Tuesday, October 27, 2015

The fall of the D.A.R.E program

JJ Russo
jr925512@ohio.edu

The D.A.R.E. Program

The program D.A.R.E., Drug Abuse Resistance Education, was designed to inform children on the dangers and side effects of drugs. The program was created to reduce the number of teenage alcohol and drug abuse in the U.S. 

What ultimately ended up happening with this program is that it got shut down because of how ineffective it actually was. It exposed many different drugs and ways of taking these drugs to junior high level students. The creators of this program also made a slogan that said "Just Say No." 

Middle school students are rebellious. When they hear the word no, it makes them to want to try it even more because of the thrill they get from already being told not to. The idea was ultimately trying to help these students but the creators did not realize the audience they were targeting and failed at what they were trying to accomplish. 

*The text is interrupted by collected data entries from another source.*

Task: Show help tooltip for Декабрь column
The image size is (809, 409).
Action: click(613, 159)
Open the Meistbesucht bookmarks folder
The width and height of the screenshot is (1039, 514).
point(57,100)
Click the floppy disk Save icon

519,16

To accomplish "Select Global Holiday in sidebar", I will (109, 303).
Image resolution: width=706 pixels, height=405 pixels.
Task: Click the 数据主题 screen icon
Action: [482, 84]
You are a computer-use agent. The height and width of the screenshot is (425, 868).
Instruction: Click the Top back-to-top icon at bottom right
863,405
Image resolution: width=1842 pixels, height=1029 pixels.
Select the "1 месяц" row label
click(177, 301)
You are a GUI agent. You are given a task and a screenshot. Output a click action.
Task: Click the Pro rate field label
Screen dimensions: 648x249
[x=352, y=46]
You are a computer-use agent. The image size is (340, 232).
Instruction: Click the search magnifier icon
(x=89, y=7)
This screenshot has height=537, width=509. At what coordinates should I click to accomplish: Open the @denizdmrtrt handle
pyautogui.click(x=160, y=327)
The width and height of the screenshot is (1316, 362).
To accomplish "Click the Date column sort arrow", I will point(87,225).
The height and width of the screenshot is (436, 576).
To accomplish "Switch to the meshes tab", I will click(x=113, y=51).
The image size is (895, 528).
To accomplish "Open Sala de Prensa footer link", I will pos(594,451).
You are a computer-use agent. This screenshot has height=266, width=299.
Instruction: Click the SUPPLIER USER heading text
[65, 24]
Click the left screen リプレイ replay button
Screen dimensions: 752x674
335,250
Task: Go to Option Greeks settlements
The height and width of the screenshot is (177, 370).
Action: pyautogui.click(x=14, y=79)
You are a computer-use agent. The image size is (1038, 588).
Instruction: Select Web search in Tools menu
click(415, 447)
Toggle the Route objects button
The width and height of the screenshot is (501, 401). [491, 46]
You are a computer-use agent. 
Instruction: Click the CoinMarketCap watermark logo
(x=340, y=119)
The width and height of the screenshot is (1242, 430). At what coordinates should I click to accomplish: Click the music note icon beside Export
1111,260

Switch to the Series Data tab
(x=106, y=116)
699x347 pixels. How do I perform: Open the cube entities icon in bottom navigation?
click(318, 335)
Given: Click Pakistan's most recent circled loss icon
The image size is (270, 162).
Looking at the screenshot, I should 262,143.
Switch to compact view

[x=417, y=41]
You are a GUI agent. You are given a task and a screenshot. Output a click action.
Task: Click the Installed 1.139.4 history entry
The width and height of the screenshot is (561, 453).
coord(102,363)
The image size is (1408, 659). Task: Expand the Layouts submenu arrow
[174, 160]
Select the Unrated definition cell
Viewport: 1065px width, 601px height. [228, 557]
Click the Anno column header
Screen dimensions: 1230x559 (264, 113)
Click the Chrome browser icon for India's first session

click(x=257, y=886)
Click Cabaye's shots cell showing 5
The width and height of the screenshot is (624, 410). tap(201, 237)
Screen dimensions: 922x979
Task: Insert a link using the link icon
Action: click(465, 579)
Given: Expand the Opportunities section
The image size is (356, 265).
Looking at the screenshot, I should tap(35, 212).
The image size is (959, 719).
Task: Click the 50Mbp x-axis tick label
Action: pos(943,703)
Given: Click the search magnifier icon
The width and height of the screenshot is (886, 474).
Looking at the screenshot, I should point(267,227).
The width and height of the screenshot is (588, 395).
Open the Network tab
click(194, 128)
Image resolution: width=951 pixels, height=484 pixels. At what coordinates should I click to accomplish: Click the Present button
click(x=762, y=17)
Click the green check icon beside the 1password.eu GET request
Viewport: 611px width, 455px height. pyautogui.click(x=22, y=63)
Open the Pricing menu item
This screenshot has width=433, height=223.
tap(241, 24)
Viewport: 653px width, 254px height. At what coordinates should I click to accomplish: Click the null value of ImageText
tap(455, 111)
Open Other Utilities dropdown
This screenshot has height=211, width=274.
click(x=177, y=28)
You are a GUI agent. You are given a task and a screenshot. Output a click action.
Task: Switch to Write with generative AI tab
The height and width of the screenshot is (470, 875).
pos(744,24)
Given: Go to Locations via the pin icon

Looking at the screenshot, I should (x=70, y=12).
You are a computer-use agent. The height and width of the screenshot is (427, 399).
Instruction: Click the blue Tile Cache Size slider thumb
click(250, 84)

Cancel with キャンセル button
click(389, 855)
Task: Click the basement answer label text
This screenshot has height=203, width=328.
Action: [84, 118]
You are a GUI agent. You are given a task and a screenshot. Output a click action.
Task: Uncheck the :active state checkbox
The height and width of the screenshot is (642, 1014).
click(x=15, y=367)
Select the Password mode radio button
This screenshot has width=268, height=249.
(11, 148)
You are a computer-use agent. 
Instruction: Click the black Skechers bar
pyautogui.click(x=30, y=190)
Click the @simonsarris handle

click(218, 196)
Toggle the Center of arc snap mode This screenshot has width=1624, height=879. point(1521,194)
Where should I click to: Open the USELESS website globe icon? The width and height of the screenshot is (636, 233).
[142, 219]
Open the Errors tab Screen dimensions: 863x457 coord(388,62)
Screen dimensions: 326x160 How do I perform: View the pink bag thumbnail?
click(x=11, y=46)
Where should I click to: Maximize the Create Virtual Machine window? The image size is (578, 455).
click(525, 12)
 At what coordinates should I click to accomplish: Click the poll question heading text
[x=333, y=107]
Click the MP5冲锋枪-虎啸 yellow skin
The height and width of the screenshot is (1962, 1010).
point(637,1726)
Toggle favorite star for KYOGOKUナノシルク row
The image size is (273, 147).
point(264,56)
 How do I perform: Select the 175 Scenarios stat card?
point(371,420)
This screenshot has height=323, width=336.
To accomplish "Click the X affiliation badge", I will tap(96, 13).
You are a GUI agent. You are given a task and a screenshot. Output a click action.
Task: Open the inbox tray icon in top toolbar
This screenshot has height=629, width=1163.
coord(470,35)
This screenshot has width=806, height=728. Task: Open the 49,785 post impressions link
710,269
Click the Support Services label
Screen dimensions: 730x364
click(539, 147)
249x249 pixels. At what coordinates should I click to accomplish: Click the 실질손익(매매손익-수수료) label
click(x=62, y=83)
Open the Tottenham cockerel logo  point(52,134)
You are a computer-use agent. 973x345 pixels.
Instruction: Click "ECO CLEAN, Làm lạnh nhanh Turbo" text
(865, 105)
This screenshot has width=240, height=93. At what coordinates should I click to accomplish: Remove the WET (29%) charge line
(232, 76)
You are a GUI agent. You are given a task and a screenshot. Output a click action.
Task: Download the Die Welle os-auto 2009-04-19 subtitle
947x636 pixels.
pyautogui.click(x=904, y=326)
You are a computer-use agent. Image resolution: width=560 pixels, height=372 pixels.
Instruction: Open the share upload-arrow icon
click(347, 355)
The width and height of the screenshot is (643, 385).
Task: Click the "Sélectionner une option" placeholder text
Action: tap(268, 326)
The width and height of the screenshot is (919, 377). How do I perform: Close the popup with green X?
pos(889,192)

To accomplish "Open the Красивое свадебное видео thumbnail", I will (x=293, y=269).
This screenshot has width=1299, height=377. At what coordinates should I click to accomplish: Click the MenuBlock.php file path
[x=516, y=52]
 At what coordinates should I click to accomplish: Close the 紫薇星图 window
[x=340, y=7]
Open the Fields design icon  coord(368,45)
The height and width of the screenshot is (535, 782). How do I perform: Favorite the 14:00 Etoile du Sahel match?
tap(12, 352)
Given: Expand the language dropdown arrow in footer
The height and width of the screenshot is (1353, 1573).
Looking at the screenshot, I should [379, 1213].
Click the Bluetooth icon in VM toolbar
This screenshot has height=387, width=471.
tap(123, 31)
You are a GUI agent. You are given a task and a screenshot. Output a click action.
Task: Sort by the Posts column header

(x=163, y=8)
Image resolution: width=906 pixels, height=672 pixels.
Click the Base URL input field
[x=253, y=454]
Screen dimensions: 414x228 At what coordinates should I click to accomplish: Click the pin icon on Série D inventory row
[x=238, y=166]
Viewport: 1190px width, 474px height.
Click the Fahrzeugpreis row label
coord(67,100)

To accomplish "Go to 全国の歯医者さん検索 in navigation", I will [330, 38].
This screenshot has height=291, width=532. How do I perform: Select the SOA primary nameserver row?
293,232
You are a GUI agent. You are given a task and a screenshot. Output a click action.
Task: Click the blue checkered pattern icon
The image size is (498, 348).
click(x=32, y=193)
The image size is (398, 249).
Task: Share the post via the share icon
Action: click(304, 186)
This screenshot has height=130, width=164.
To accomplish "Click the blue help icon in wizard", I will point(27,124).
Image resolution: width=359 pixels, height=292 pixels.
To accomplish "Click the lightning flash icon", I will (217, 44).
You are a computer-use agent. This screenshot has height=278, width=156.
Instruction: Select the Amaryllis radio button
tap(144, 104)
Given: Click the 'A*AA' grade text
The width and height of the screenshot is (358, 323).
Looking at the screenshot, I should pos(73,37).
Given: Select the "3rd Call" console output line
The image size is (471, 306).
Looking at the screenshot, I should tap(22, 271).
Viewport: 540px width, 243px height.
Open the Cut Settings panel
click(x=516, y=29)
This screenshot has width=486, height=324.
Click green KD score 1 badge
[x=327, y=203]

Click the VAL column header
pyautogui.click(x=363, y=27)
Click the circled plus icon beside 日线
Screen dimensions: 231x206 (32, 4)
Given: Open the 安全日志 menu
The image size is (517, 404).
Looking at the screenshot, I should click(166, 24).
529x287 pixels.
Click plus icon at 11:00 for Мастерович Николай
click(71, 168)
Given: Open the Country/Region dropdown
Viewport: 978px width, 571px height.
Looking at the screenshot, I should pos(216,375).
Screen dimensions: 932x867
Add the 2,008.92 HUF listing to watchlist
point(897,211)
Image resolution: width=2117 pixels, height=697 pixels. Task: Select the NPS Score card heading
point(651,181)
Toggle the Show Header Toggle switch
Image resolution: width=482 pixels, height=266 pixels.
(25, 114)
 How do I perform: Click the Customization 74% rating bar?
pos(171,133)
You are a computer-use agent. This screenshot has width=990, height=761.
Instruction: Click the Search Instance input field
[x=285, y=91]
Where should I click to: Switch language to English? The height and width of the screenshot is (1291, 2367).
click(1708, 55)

Vice also did a similar story regrading the D.A.R.E. program where they spoke to seven drug addicts about why the class failed them.  One addict talk how the program would focus on only losers doing drugs and how it was a scared-straight approach for people who were not addicts. Another talked about how the program mainly focused on abstinence rather then the immediate affect of the drug. 
http://www.interventionsupport.com/blog/dare-to-keep-kids-off-dare/

This was an advertisement exploited to young teenagers who were in my generation. As a college student now and looking at all my friends who went through the program with me, it is clear they failed. Agreeing with the addict in the last section, I never really knew exactly what each drug would do to my system or my life in the long run. The failure to not make this clear is just another way this program had no chance e of being successful. 

We have to use this example and relate it to today's world, not just dealing with alcohol and drugs. We have to find the exact cause of the problem but also consider the audience and all other elements before we put the advertisement out to the public. Serving the public is always our number one objective as any sort of journalist. 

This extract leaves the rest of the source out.